We were done at 3:00, I wasn't interested in closing ceremonies because we only got to see a tiny sampling of the contestants, so who won didn't mean anything to me. And I was needing a nap.
So, home by 4, took a nap (both cats joined me) and then started in again installing software on the PC. I'm almost done. I also took the time to toss old CDs and put the ones I still needed into a new, smaller binder. Threw out twice as many as I kept. Everything activated without a problem except Windows 7, but that went smoothly if tediously. susandennis asked for details, so here they are:
1. Click on "activate online"
2. A dialog box comes up after 20 seconds saying to call an 888 number. It displays a 1,752- character code in numbered sets of 5 characters
3. Call the 888 number and press a number to get the activation AI
4. The AI has you read the code, one group at a time.
5. Somewhere in this process it asks how many computers are using this product ID code, an d the right answer is "1"
6. When all the characters have been spoken, click "next" in the dialog box and an equal number of blank boxes appear. The AI tells you way too much about what you already know you will be doing next, and reads you each set of counter-codes, one by one. Slowly. It then asks if you want to continue, and just as you're getting ready to say "continue" it tells you you can also say "repeat", and then prompt to continue again. It is not voice-activated, so you have to sit through the full prompt each time. It gets better. Starting with the second set of characters, the prompt lengthens to "back up, repeat of continue", again after prompting to continue. Artificial stupidity.

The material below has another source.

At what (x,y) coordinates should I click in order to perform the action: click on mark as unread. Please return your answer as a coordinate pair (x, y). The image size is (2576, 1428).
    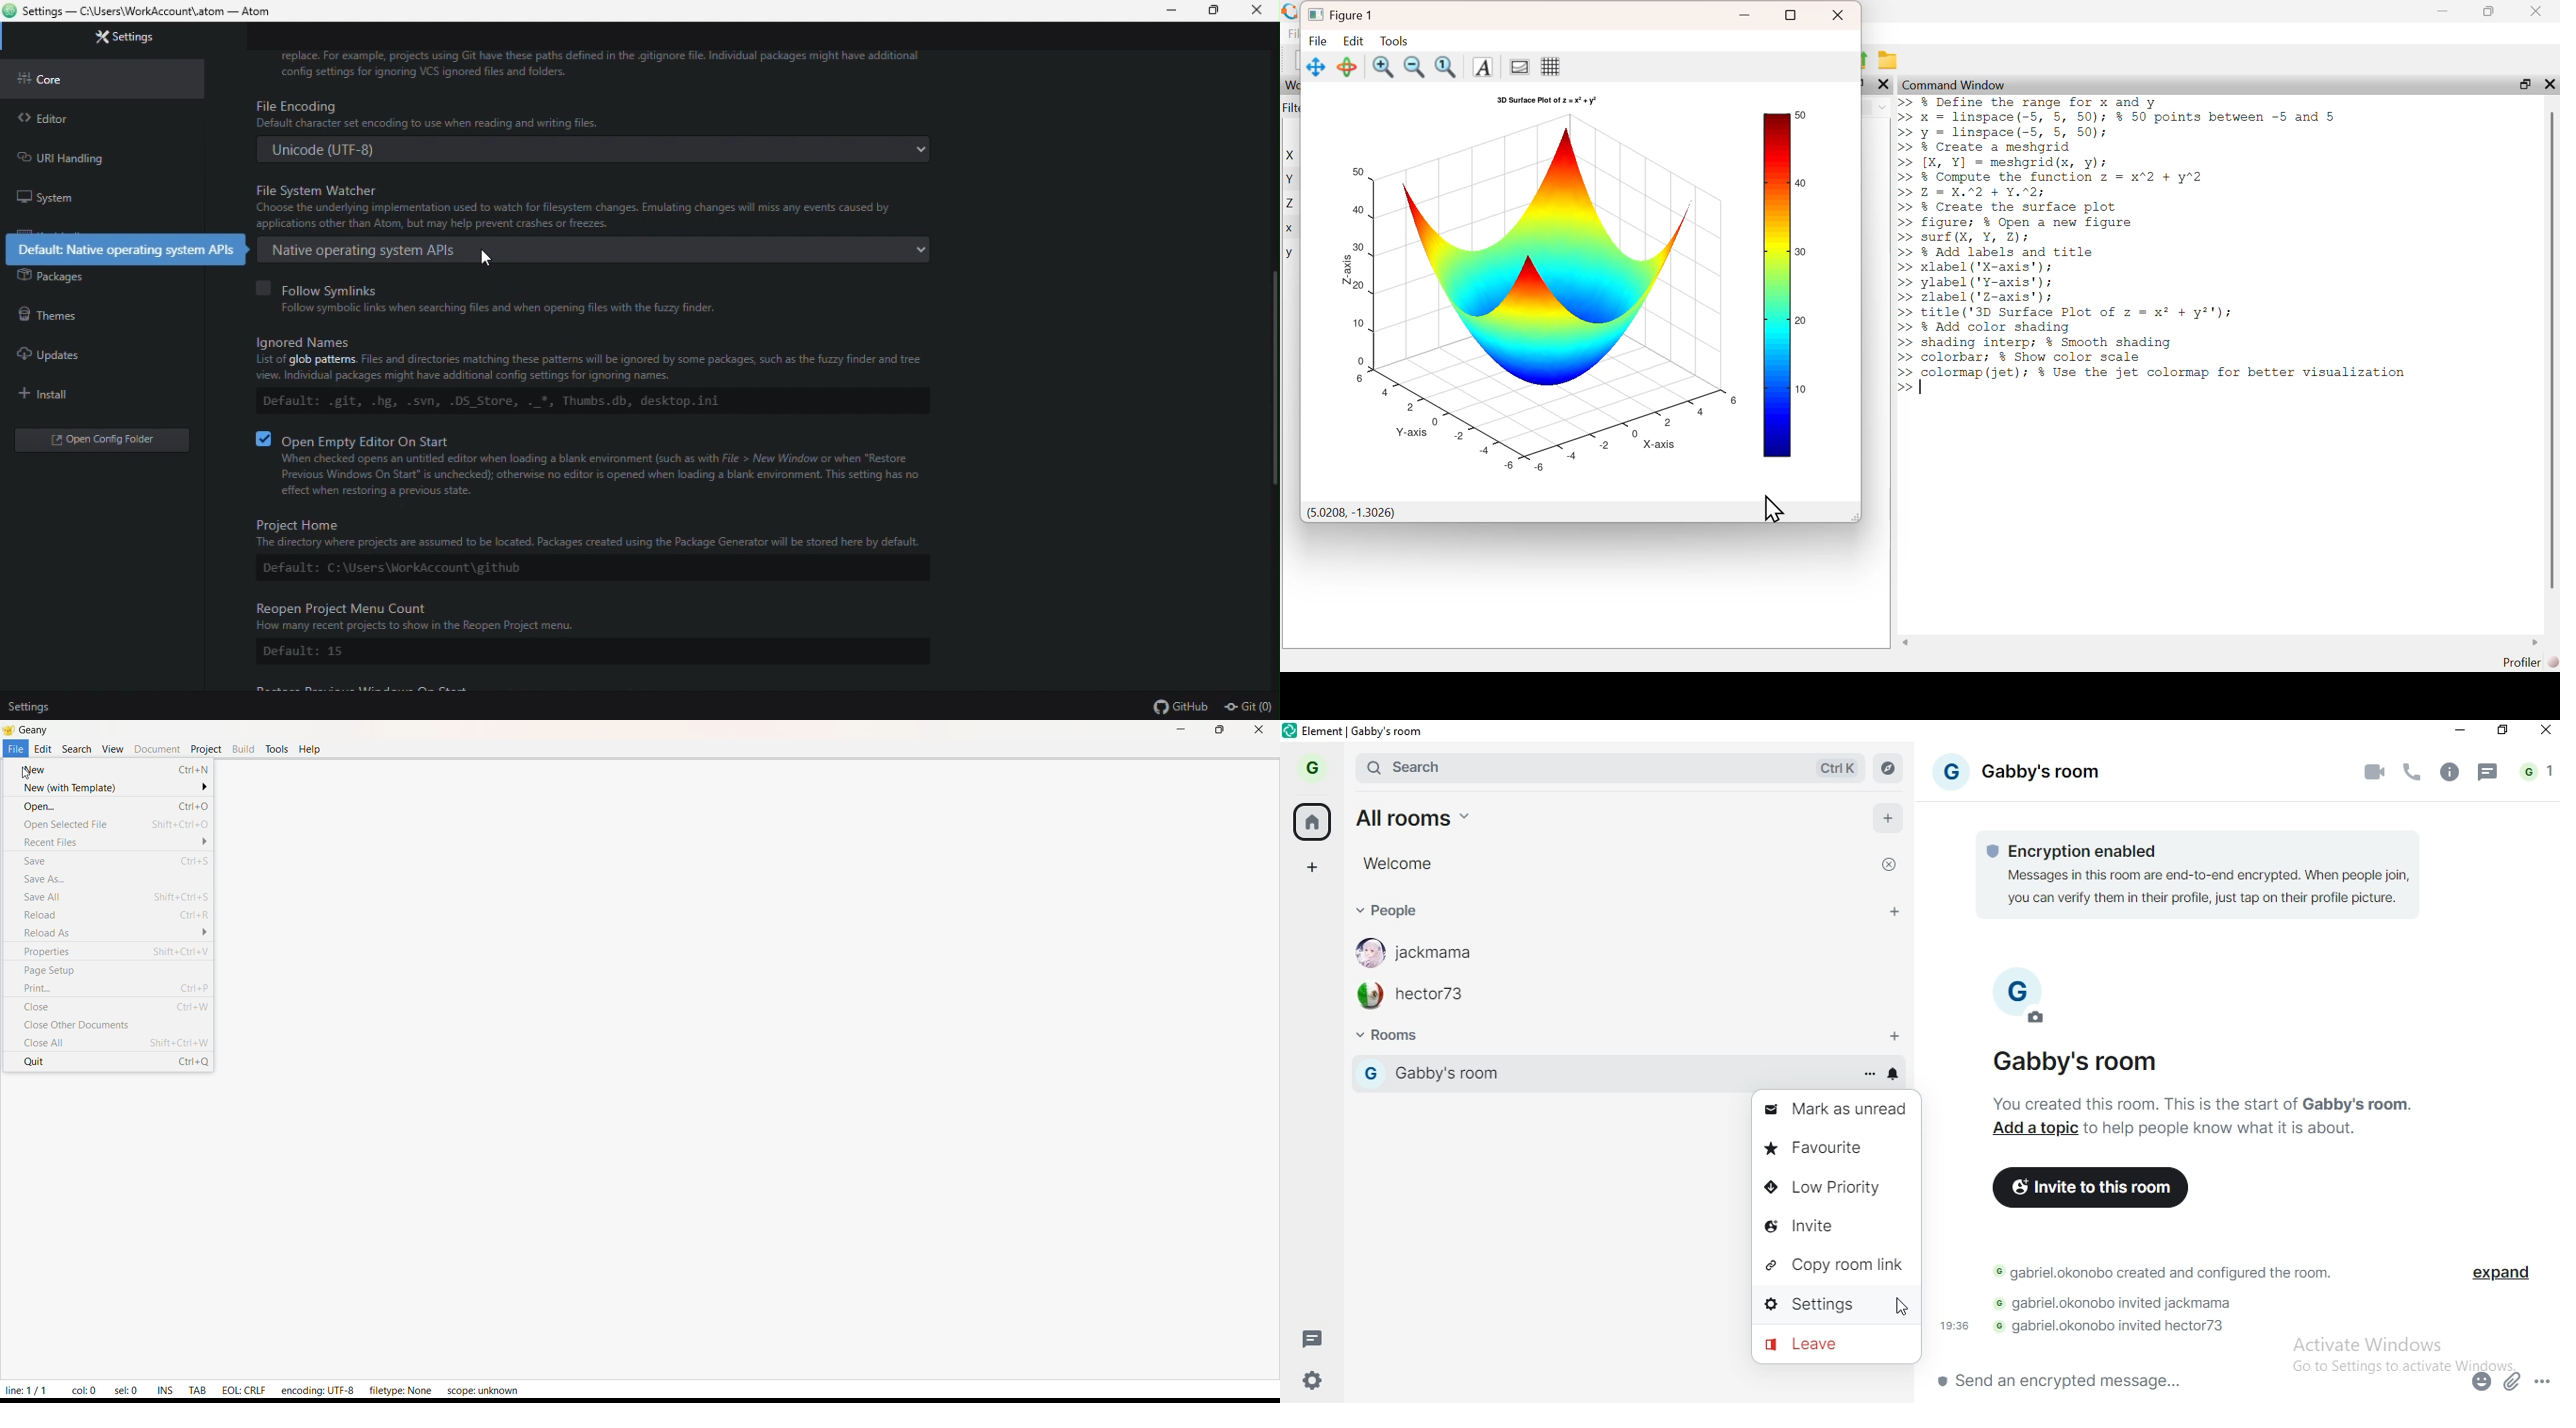
    Looking at the image, I should click on (1839, 1108).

7. You have now been on the phone for about 10 minutes, and when you hit "activate" again it accepts it, and you're done.
I haven't fired up the old PC since activating windows on the new one, but I figure it will give me the 3-day grace period. I'll need a day to wipe the RAID array, but the root drive I can scrub from a bootable CD.
So far the only glitches have been in the transfer not saving the data paths for some programs, so I'll probably have the move some of my files back to their default folders on C: instead of on the RAID drive.
The new PC is pretty fast, which was the whole point. I put the covers one, and hope they can stay in place for a while.